Try it: Beginning at the line that contains "Toggle the select-all header checkbox", reproduce the entries below exactly, ending with the line that contains "The image size is (1038, 611).". Omit each picture.

Task material section start

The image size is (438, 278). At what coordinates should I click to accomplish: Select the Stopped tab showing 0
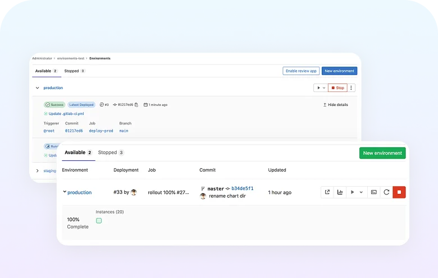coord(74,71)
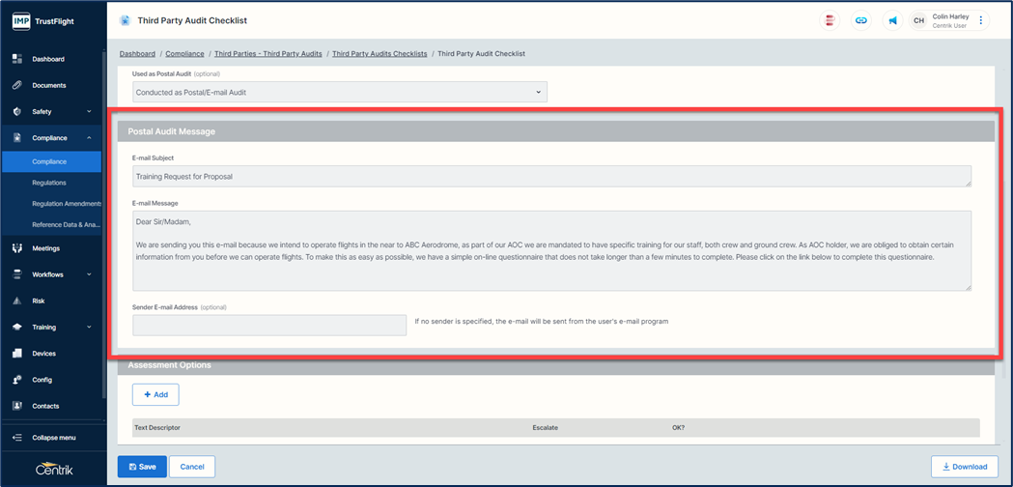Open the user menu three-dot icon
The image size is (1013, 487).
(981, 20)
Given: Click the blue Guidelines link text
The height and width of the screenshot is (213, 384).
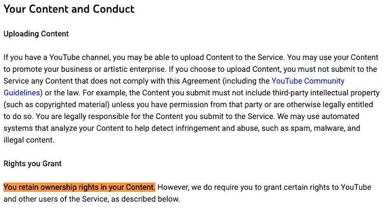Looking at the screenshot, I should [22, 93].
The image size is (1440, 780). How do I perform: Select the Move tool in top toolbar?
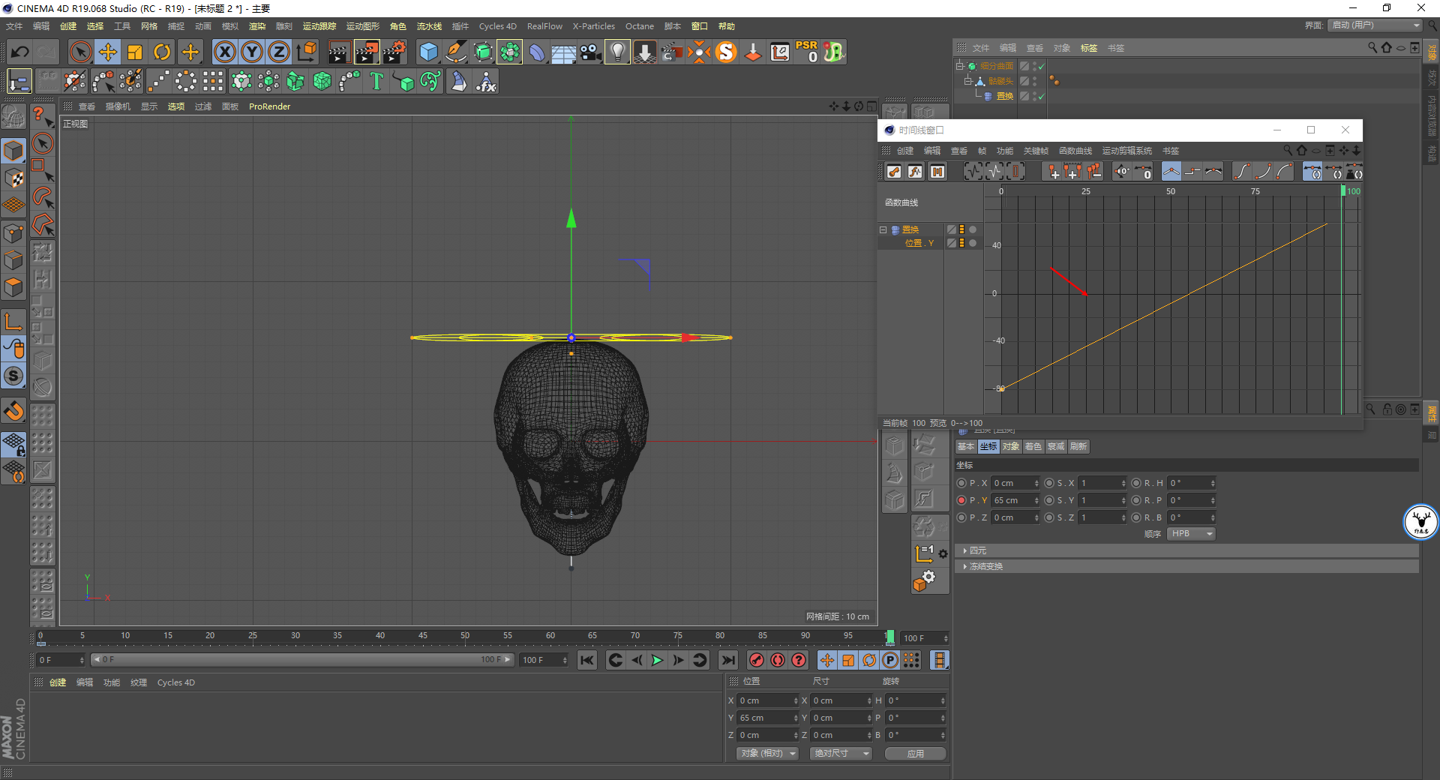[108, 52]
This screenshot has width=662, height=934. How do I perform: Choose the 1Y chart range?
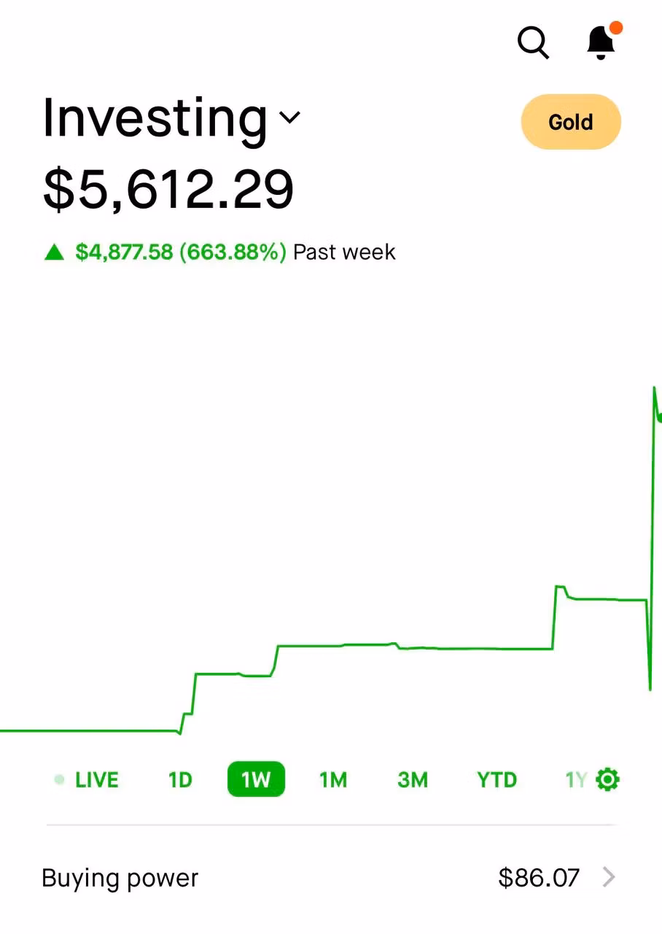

Task material section end
Task material section start

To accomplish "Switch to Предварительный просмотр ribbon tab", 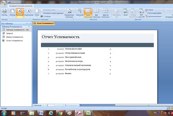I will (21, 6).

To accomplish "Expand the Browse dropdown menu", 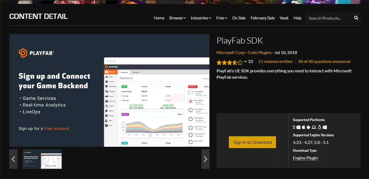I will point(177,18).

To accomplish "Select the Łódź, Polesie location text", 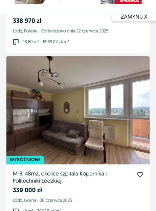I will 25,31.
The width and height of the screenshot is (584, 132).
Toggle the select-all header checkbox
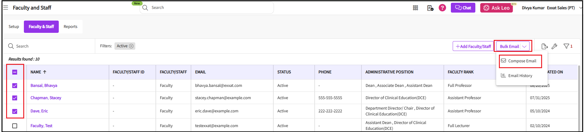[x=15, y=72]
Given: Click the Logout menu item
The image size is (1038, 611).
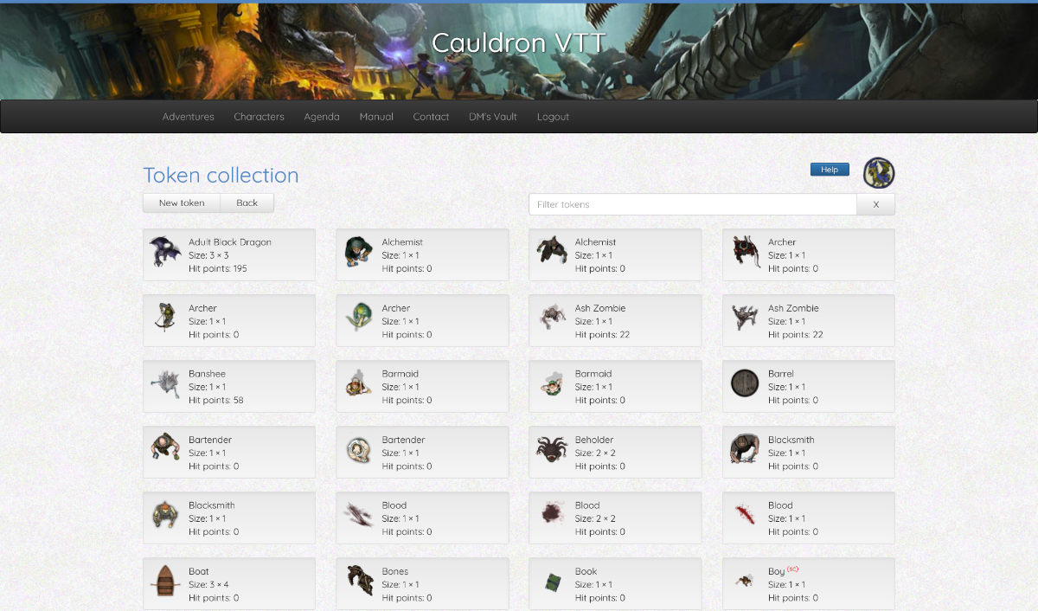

Task material section end

Response for this exercise:
Toggle the select-all header checkbox
[x=15, y=72]
Given: Click the Logout menu item
The image size is (1038, 611).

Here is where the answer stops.